Ronaldo y su novia muy enamorados después de descansar en unas islas idílicas
No hubo ninguna duda en cuanto al amor cuando el héroe del fútbol Ronaldo y su novia María Beatriz Anthony dejaron la Polinesia Francesa después de un descanso de lujo en los alrededores fascinantes de las islas del Pacífico. El lugar de ensueño ha enamorado locamente a la pareja que se besaron y abrazaron abiertamente mientras esperaban el vuelo a Nueva York y la vuelta a la rutina de la vida moderna.
La Polinesia Francesa ha atraído durante tiempo a los buscan compartir el placer y románticos deseosos de saborear los encantos de sus playas prístinas y aguas claras cristalinas. Hoy en día, las islas siguen siendo el destino exótico de elección para un público de la alta sociedad dibujado con el aire de la exclusividad. Los locales hacen alarde de que su archipiélago reciben tantos visitantes en un año que Hawai lo hace en diez días. El jugador del AC Milán se llevó a su bella novia a Bora Bora, la más famosa de las 118 islas, en la que fue también el destino de luna de miel para Nicole Kidman y Keith Urban. Cuando visitaron el año pasado, la pareja de Hollywood se quedó encerrada en su apartamento super elegante en uno de los lugares de veraneo más suntuosos de la isla.
La principal atracción para los veraniegos que salen de su suite es una laguna tres veces el tamaño de la isla, que ofrece una serie fascinante de colores azules y turquesas.

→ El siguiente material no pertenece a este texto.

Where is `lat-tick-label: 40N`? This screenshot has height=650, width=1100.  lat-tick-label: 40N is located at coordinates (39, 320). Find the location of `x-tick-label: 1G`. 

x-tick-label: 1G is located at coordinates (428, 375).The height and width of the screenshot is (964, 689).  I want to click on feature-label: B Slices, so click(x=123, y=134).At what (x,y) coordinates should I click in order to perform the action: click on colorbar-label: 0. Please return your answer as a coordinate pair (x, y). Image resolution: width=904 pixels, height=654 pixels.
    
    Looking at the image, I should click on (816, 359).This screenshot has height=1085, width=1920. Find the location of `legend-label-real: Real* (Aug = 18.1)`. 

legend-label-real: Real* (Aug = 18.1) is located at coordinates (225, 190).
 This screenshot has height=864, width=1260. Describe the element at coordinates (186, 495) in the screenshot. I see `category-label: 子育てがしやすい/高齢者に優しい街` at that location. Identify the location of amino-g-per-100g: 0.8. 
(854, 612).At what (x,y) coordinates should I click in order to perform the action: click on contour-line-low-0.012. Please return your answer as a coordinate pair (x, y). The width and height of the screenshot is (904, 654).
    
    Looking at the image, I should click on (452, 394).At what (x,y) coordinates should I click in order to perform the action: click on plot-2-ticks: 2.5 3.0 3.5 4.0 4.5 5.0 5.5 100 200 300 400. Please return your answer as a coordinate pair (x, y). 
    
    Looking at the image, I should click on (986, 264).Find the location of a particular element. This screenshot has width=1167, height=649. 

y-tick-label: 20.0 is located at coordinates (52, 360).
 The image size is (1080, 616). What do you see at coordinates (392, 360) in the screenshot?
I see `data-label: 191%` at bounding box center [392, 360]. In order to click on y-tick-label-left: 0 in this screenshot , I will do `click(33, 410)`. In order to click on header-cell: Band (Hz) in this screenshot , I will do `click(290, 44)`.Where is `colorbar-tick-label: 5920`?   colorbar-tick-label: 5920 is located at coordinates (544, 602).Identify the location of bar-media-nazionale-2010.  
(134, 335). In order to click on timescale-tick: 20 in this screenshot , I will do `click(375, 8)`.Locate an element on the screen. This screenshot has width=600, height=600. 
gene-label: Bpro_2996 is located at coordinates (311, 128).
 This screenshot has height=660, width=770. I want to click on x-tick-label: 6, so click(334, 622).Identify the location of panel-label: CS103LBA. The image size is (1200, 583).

Al sureste de la isla se encuentra Coral Garden, un parque acuático natural donde se congregan peces coloridos y brillantes y rayas elegantes. En tierra, hay mucho que explorar como las laderas tropicales exuberantes y los valles llenos de flores hibiscus. (Pueblo en Línea) 20/06/2007
Sumario
No hubo ninguna duda en cuanto al amor cuando el héroe del fútbol Ronaldo y su novia María Beatriz Anthony dejaron la Polinesia Francesa después de un descanso de lujo en los alrededores fascinantes de las islas del Pacífico. El lugar de ensueño ha enamorado locamente a la pareja que se besaron y abrazaron abiertamente mientras esperaban el vuelo a Nueva York y la vuelta a la rutina de la vida moderna.